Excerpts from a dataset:
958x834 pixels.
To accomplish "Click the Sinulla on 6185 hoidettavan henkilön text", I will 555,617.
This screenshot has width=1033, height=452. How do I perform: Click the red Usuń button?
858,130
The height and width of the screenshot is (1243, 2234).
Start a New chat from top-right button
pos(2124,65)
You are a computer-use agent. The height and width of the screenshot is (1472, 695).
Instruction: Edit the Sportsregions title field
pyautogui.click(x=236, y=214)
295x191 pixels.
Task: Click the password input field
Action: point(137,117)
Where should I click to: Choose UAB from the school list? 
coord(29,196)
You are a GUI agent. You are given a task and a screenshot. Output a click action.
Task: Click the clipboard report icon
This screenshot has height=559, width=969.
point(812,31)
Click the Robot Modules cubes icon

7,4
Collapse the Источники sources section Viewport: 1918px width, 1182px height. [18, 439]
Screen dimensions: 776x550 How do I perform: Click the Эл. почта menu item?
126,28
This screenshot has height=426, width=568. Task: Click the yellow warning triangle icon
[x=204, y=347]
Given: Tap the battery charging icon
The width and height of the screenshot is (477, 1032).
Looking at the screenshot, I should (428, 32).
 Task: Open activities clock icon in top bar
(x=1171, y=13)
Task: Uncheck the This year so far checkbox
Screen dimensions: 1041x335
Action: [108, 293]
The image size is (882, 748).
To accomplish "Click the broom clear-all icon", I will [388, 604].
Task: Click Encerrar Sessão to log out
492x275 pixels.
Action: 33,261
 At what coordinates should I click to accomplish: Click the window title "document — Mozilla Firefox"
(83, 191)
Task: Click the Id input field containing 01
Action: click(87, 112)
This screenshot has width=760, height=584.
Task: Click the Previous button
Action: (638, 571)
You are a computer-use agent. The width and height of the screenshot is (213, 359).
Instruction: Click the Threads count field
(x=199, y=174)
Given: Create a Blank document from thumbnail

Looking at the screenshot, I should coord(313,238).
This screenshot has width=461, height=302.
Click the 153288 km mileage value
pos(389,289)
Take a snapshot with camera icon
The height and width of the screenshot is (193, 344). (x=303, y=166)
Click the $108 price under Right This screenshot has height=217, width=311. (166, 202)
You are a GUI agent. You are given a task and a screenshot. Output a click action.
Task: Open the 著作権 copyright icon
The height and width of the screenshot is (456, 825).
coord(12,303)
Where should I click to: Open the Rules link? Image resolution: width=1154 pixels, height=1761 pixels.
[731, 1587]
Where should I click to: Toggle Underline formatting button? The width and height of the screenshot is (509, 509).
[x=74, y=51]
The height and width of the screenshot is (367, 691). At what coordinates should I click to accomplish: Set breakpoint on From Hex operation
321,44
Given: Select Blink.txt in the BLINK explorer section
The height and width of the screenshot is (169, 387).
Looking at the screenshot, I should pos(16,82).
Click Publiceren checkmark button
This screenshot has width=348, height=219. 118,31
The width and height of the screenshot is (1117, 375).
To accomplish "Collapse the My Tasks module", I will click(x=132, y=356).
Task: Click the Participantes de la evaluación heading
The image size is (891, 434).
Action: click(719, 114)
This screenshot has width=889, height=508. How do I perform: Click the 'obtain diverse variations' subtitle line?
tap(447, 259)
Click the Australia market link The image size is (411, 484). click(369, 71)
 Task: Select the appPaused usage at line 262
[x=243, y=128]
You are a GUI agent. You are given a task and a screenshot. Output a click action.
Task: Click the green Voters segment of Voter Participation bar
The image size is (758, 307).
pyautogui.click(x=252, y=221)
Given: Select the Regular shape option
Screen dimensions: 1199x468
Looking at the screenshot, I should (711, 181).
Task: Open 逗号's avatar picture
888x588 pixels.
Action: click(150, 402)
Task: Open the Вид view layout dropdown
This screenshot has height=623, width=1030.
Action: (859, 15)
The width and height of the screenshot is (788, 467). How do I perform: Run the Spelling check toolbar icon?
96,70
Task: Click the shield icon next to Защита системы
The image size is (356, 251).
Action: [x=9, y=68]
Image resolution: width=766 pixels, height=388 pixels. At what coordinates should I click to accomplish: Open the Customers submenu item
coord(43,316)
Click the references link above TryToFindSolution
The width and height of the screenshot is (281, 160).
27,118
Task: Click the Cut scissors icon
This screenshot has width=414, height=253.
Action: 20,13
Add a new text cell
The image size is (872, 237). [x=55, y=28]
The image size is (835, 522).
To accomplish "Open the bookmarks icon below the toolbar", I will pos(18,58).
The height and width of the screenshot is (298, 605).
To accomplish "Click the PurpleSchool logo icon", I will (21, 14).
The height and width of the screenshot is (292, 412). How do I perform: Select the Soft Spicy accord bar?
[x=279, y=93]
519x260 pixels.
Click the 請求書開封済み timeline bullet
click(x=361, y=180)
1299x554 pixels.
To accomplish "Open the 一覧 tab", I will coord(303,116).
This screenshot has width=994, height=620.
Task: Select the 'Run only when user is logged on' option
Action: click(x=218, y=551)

= Task objective =
How many lines of these entries contain the string "Collapse"? Reply with the number alone.

= Exercise output =
2